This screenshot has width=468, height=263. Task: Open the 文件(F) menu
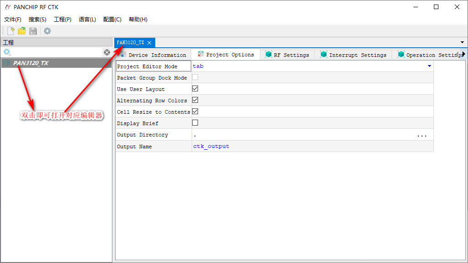13,20
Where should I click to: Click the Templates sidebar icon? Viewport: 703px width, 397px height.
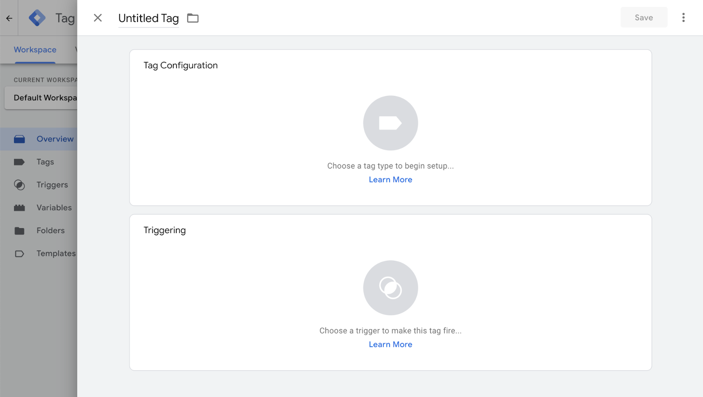(19, 254)
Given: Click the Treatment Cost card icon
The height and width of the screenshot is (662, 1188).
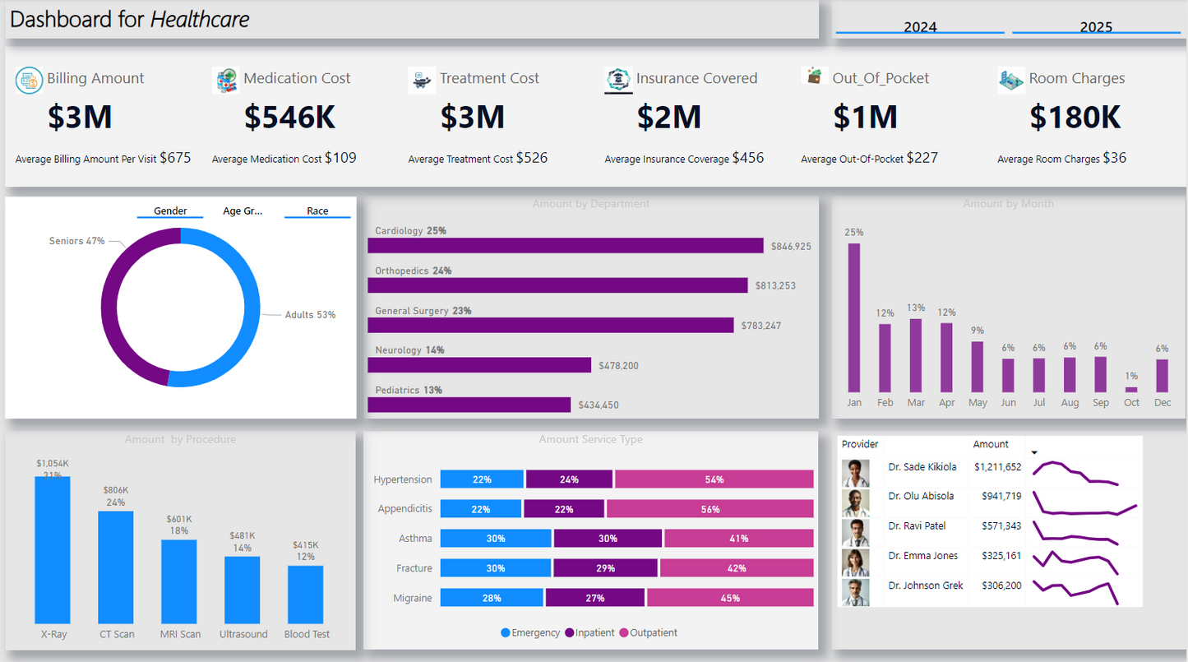Looking at the screenshot, I should [x=422, y=80].
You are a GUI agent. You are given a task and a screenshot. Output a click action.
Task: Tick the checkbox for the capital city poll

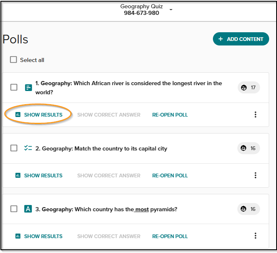click(14, 148)
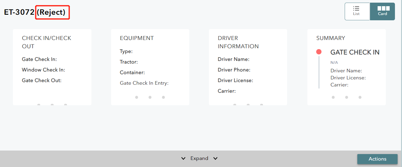
Task: Switch to Card view
Action: click(382, 11)
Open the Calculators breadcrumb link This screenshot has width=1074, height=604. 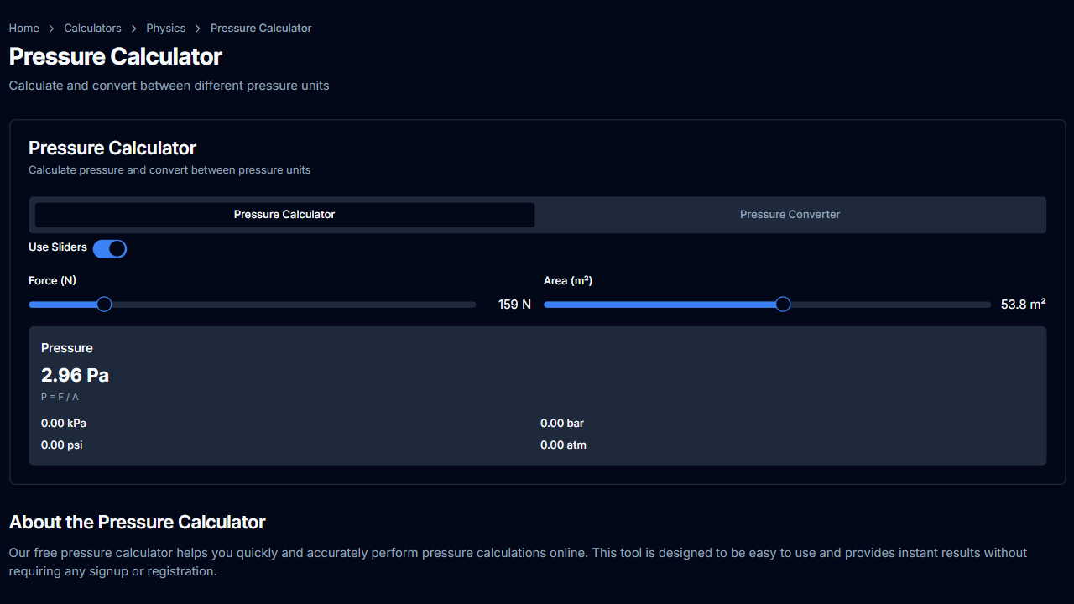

TASK DIRECTIONS: Return the listing verbatim, pictures omitted.

ANSWER BELOW:
This screenshot has width=468, height=263. Task: Open the 文件(F) menu
13,20
Where should I click to: Click the Templates sidebar icon? Viewport: 703px width, 397px height.
(19, 254)
Given: Click the Treatment Cost card icon
The height and width of the screenshot is (662, 1188).
Looking at the screenshot, I should [x=422, y=80].
You are a GUI agent. You are given a task and a screenshot. Output a click action.
Task: Tick the checkbox for the capital city poll

click(14, 148)
Task: Switch to Card view
Action: click(382, 11)
Open the Calculators breadcrumb link This screenshot has width=1074, height=604. 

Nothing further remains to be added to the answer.